Could a quick daily sprint be the key to better fitness? Silke Weil tries to keep up with New Zealand's fastest woman, Zoe Hobbs.
The promise:
Sprinting is considered one of the best ways to burn fat. It also increases your anaerobic threshold and burns calories for a long time after you've stopped running. It's often incorporated into fitness classes such as High Intensity Interval Training (HIIT). By utilising the best sprinting techniques, you'll be able to accelerate faster, which will assist you in sports and other fitness pursuits, and of course come in handy should you find yourself in a perilous situation. I joined a training session with Zoe Hobbs, 21, to learn what sprinting is really all about.
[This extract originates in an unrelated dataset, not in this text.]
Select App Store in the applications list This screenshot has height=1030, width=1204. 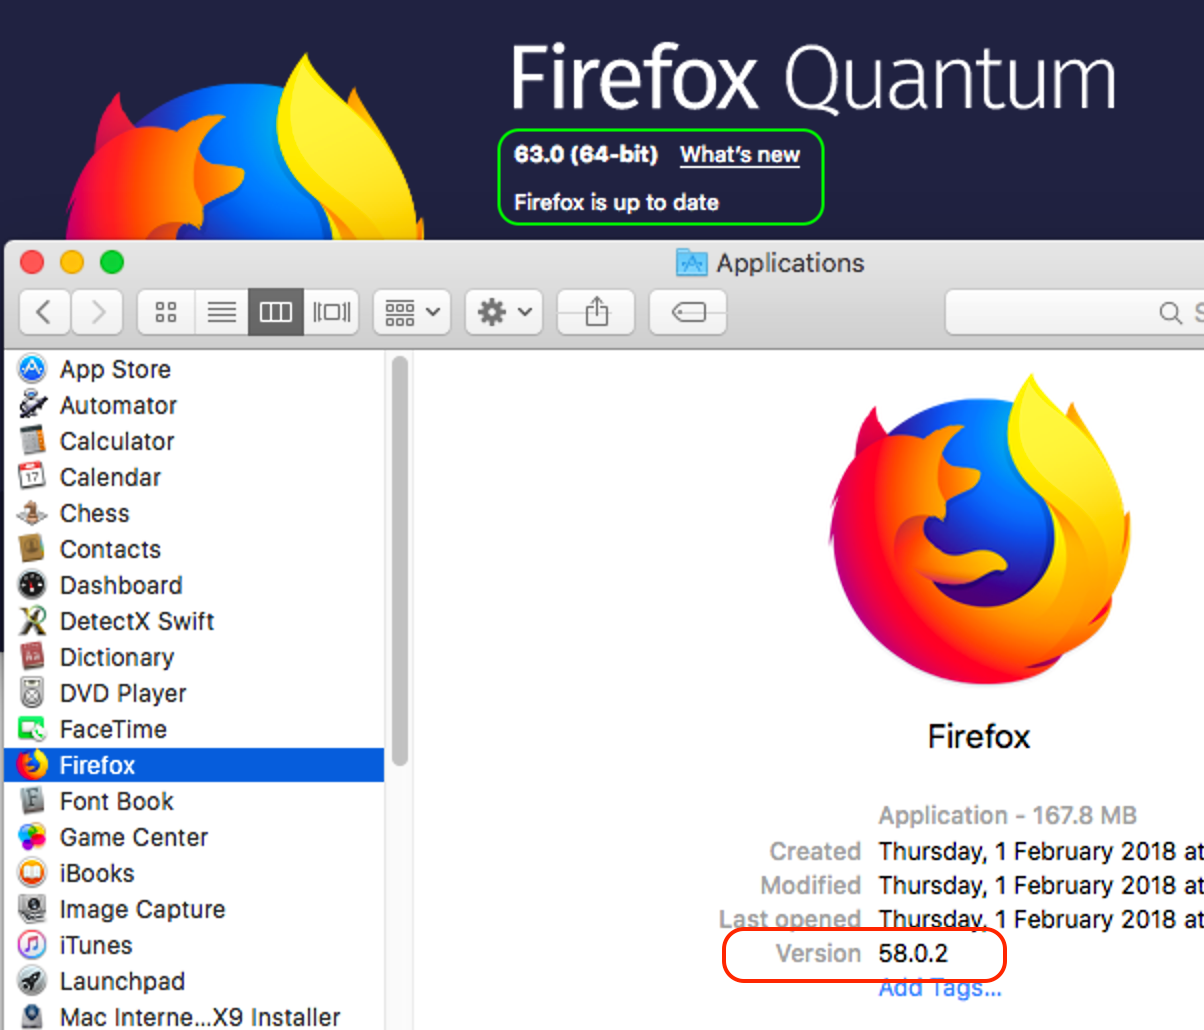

In early humans, sprinting had its place as the adrenaline response to predator danger. It was a survival mechanism to fight off foes and compete for food, land and mates. In 1896 it became an official Olympic sport. Since then, the physics have been studied and health benefits realised, beyond running to save your life. It is now considered an efficient way to work out, offering the same health benefits as other forms of exercise in a much shorter amount of time. It's also an important performance component in many sports.
The science:
Sprinting requires the development of strength, power transfer and flexibility, and uses a variety of muscles to help make the body lean. Sprinters have to deliver maximum thrust to their feet during the start phase, which no singular body type in particular does the best. Although long legs help to propel runners, a sprinter shorter in stature is able to move from a crouched position to being upright faster, meaning they can be quicker off the starting blocks. A study by Heriot-Watt University, published in the European Journal of Applied Physiology, found that to improve fitness, lower risk of cardiovascular disease, lose weight, strengthen skeletal muscle and help control blood sugar, short sharp bursts of exercise seem to be as effective as much longer periods of moderate exercise. Associate professor of medical sciences at the University of New South Wales, Stephen Boutcher, notes in his study published in the Journal of Obesity that the surge in your body's levels of growth hormones and other organic compounds "can increase fat burning and energy expenditure for hours after exercise".
The reality:
Every day Zoe Hobbs completes a 45-minute warm-up followed by an intense training session with her coach James Mortimer. It includes a mix of weighted exercises in the gym and time on the track.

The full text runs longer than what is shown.